Data extract Start Marker

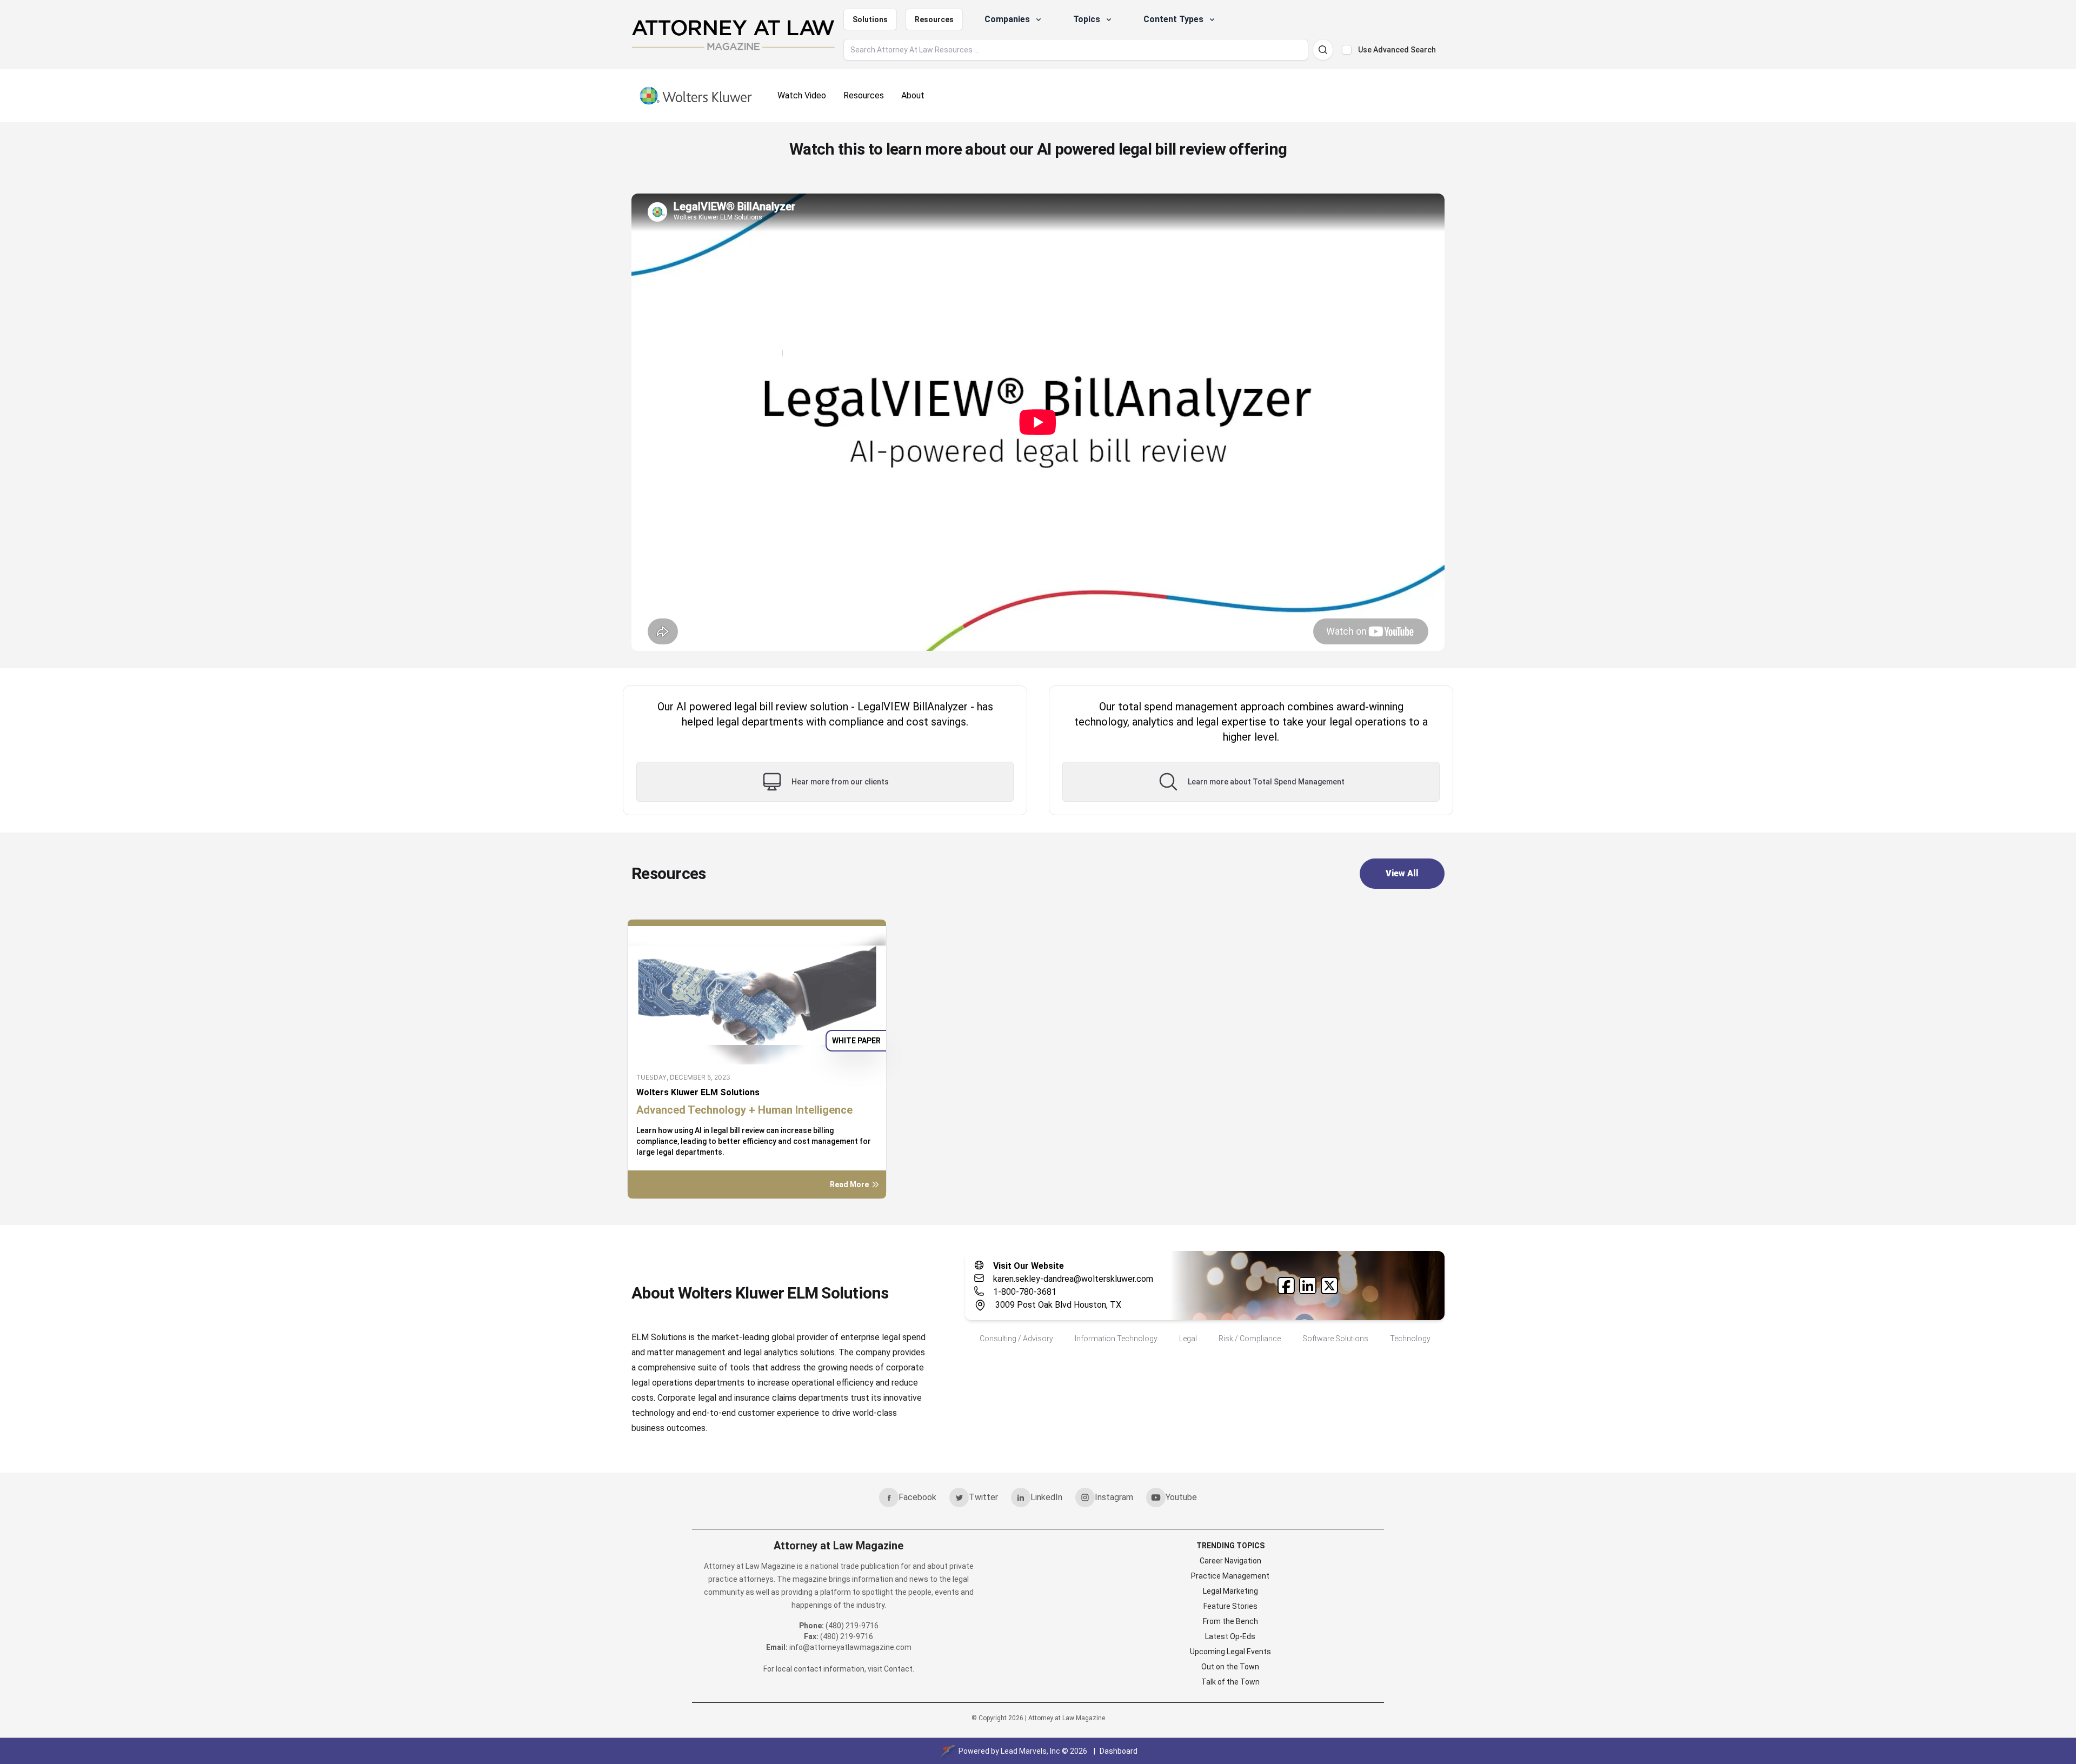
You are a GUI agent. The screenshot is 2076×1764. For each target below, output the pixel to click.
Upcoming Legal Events (1230, 1651)
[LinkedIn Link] (1307, 1285)
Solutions (870, 19)
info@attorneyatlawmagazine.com (850, 1647)
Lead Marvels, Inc (1030, 1751)
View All (1402, 873)
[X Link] (1329, 1285)
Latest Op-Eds (1230, 1636)
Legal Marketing (1230, 1591)
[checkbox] (1347, 50)
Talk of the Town (1230, 1682)
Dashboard (1118, 1751)
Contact (898, 1669)
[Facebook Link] (1286, 1285)
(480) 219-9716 (852, 1625)
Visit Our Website (1028, 1266)
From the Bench (1230, 1621)
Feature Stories (1230, 1606)
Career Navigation (1230, 1560)
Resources (934, 19)
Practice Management (1230, 1576)
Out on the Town (1230, 1666)
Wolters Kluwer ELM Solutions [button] (698, 1092)
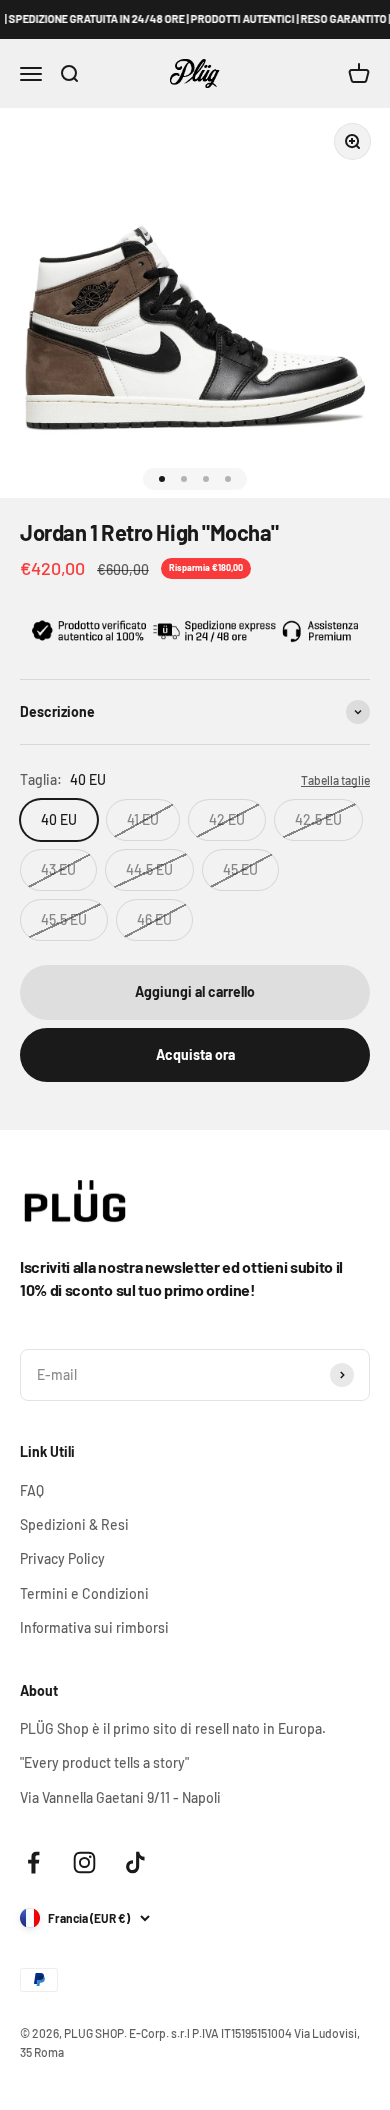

Data extract End Marker

§ Instructions for the task:
Retype all entries exactly; omit pictures.

§ Solution to this problem:
You are a GUI agent. The screenshot is 2076×1764. For each target below, output the pixel to click.
Upcoming Legal Events (1230, 1651)
[LinkedIn Link] (1307, 1285)
Solutions (870, 19)
info@attorneyatlawmagazine.com (850, 1647)
Lead Marvels, Inc (1030, 1751)
View All (1402, 873)
[X Link] (1329, 1285)
Latest Op-Eds (1230, 1636)
Legal Marketing (1230, 1591)
[checkbox] (1347, 50)
Talk of the Town (1230, 1682)
Dashboard (1118, 1751)
Contact (898, 1669)
[Facebook Link] (1286, 1285)
(480) 219-9716 (852, 1625)
Visit Our Website (1028, 1266)
From the Bench (1230, 1621)
Feature Stories (1230, 1606)
Career Navigation (1230, 1560)
Resources (934, 19)
Practice Management (1230, 1576)
Out on the Town (1230, 1666)
Wolters Kluwer ELM Solutions [button] (698, 1092)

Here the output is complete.